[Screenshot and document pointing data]
****************

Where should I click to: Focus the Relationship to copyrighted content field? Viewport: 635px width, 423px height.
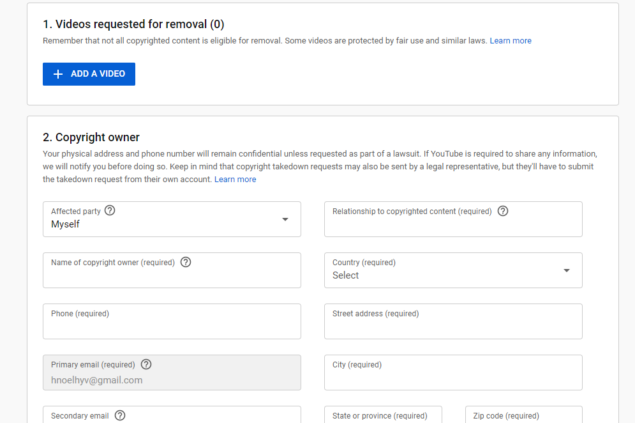point(453,225)
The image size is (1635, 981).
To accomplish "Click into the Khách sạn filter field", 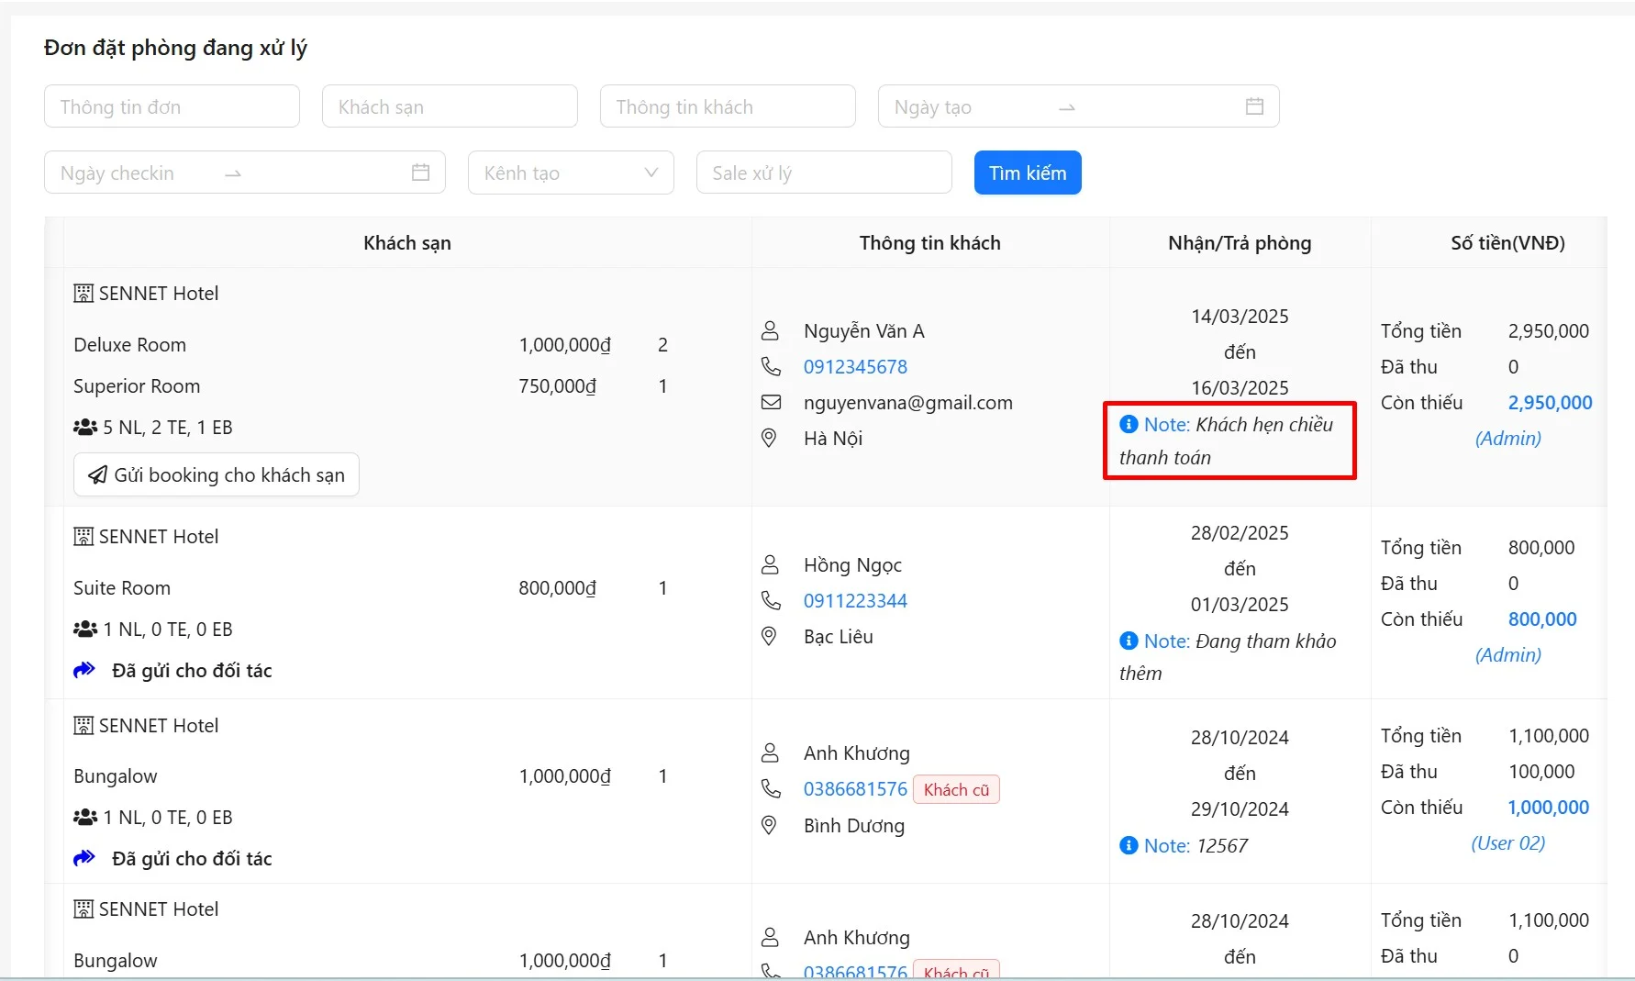I will point(450,106).
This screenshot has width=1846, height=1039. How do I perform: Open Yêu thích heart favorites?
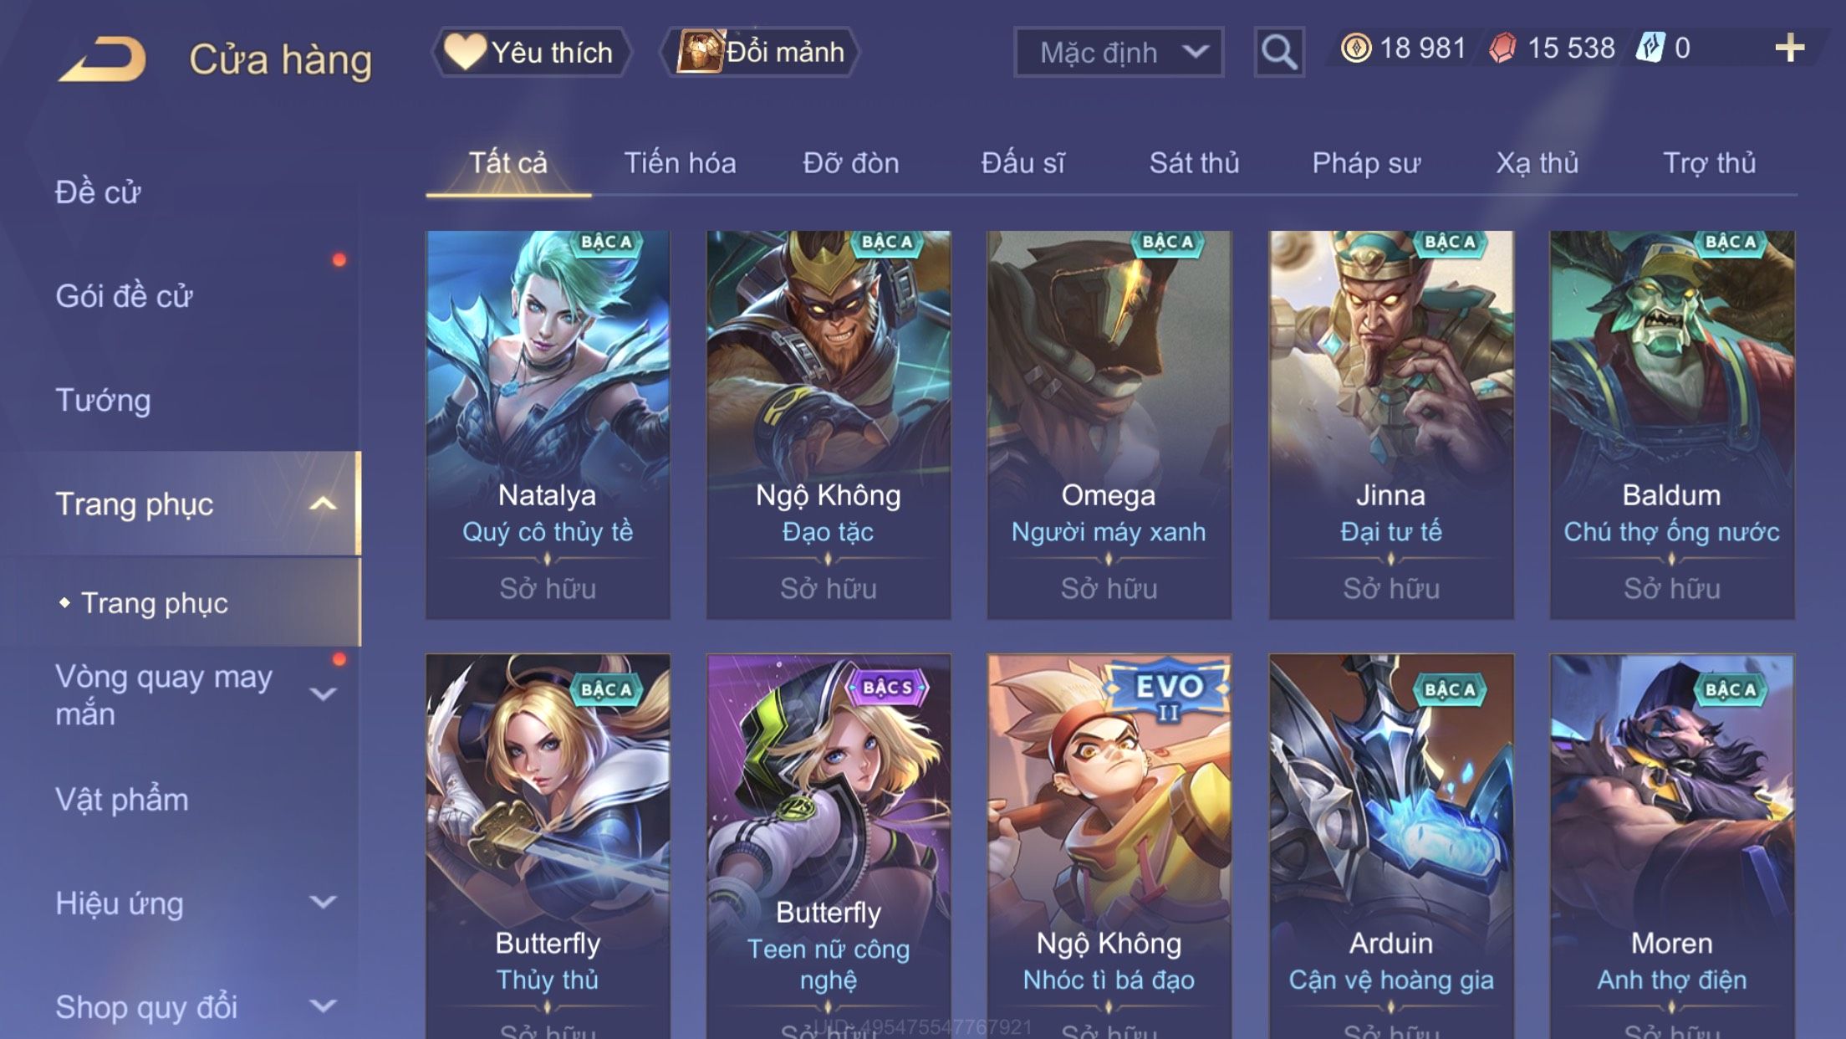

****************

Extract each line of the records that contains the string "width". Case counts.

* CORRECT RESPONSE:
Where should I click to: Focus the Relationship to copyrighted content field? Viewport: 635px width, 423px height.
This screenshot has width=1846, height=1039. How do I perform: Open Yêu thích heart favorites?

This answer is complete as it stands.